### WHAT NEEDS TO BE DONE
Rewrite every item below with "Click" swapped for "Select" and nothing else changed, leaving out the pictures.

[BEGIN RECORD EXTRACTS]

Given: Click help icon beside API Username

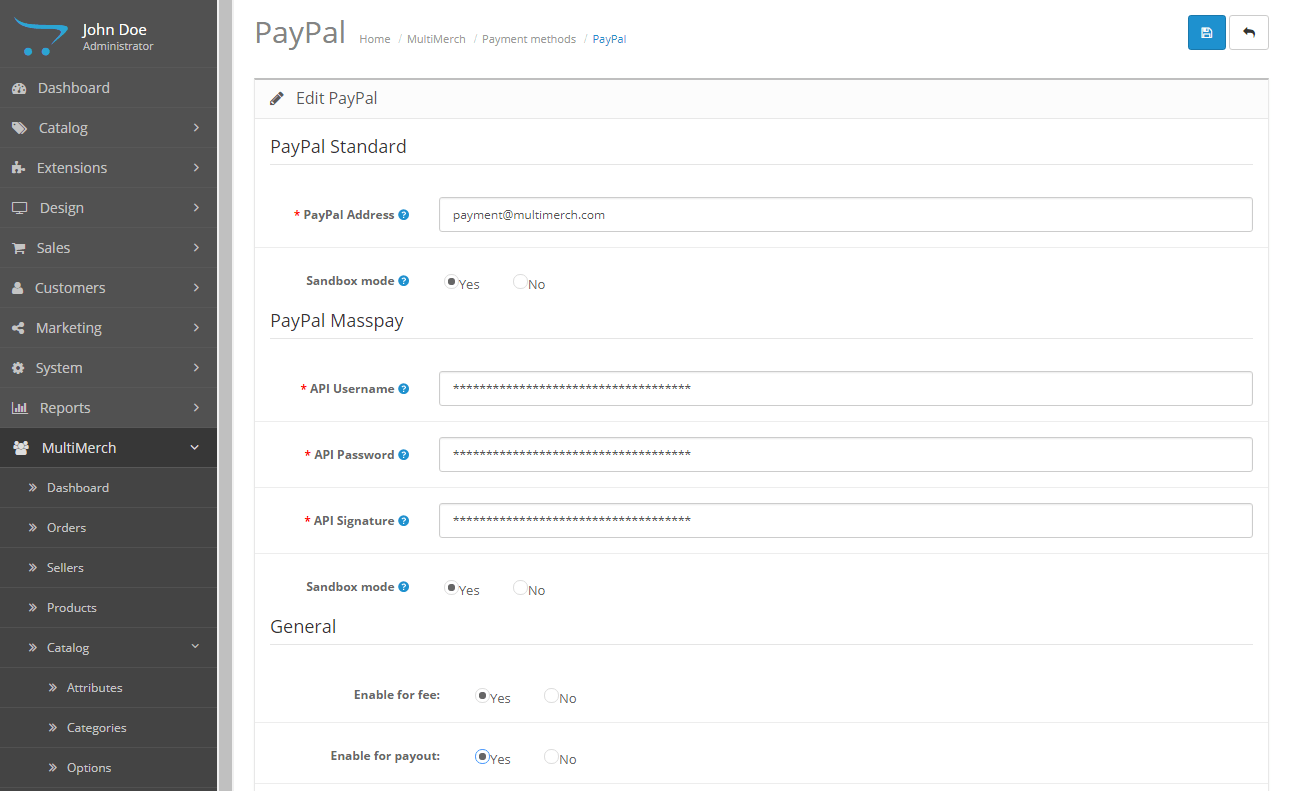Looking at the screenshot, I should [x=404, y=389].
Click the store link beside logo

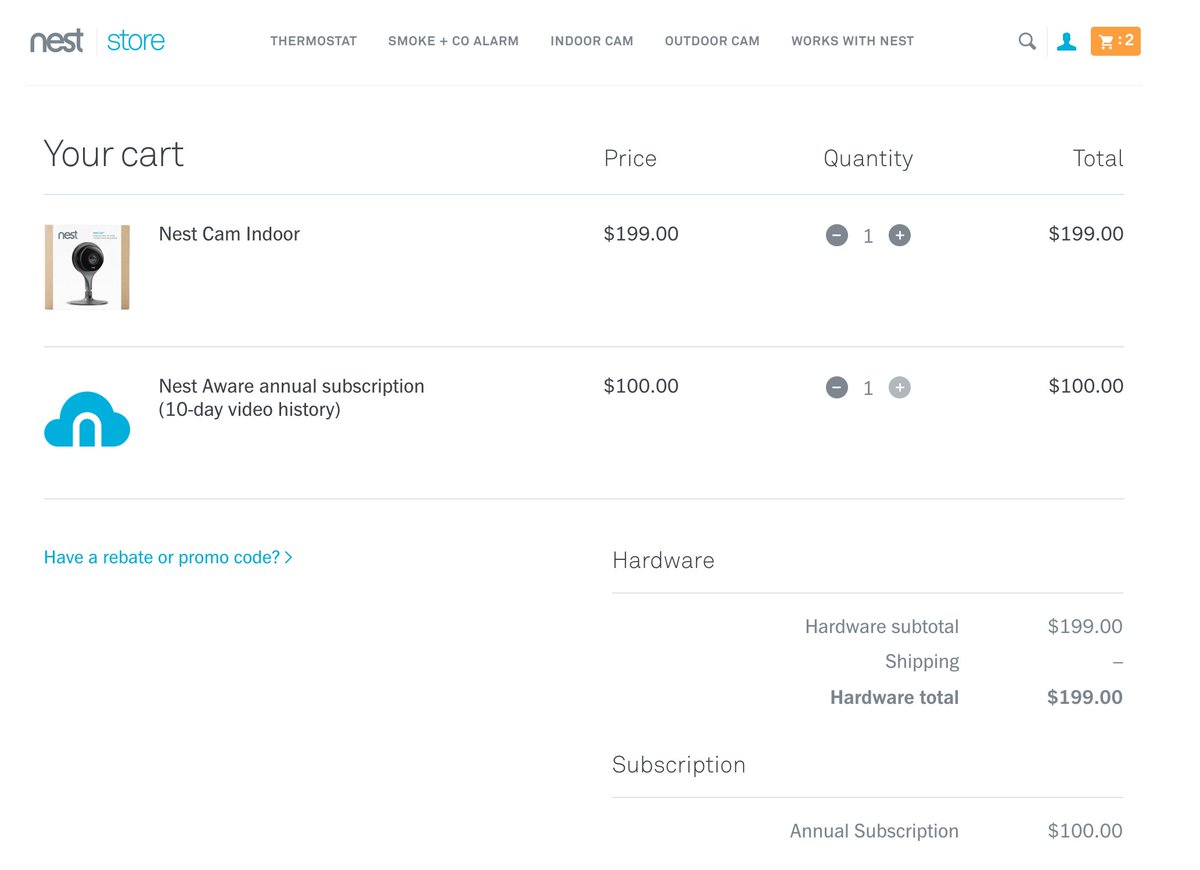tap(136, 41)
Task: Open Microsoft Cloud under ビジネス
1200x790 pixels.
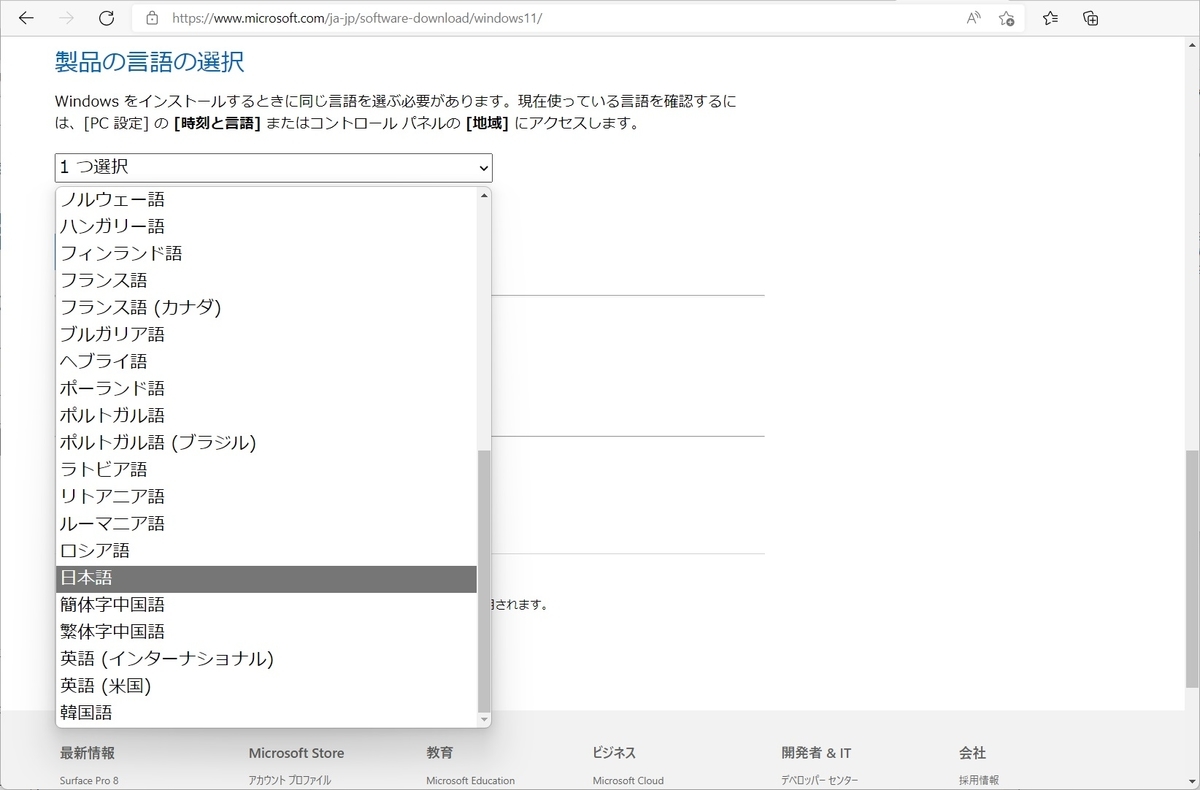Action: tap(628, 780)
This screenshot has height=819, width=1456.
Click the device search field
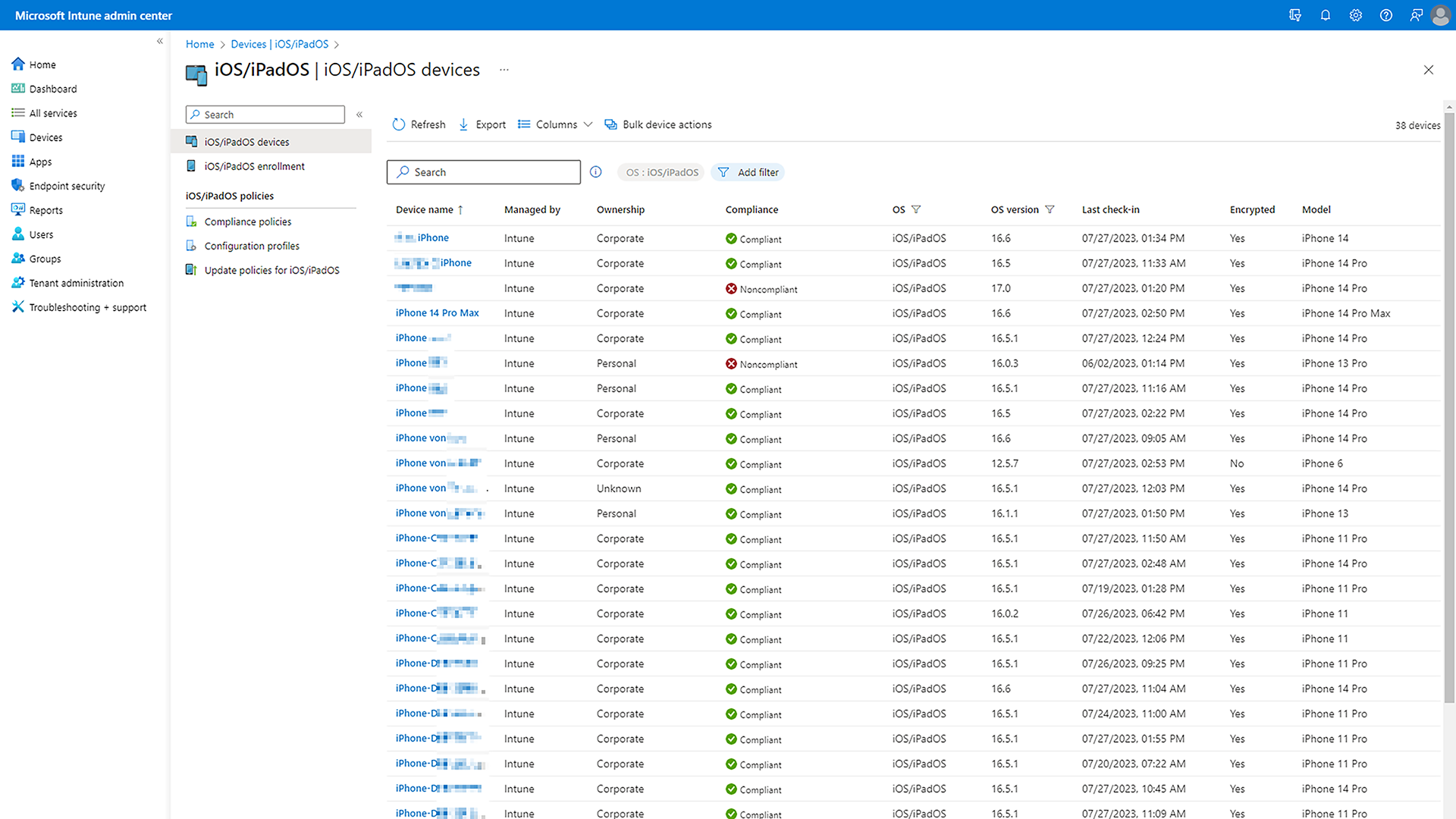tap(483, 172)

[END RECORD EXTRACTS]

### SOLVED EXERCISE
Given: Select help icon beside API Username

Looking at the screenshot, I should [x=404, y=389].
Select the store link beside logo

tap(136, 41)
Task: Open Microsoft Cloud under ビジネス
1200x790 pixels.
Action: tap(628, 780)
This screenshot has height=819, width=1456.
Select the device search field
tap(483, 172)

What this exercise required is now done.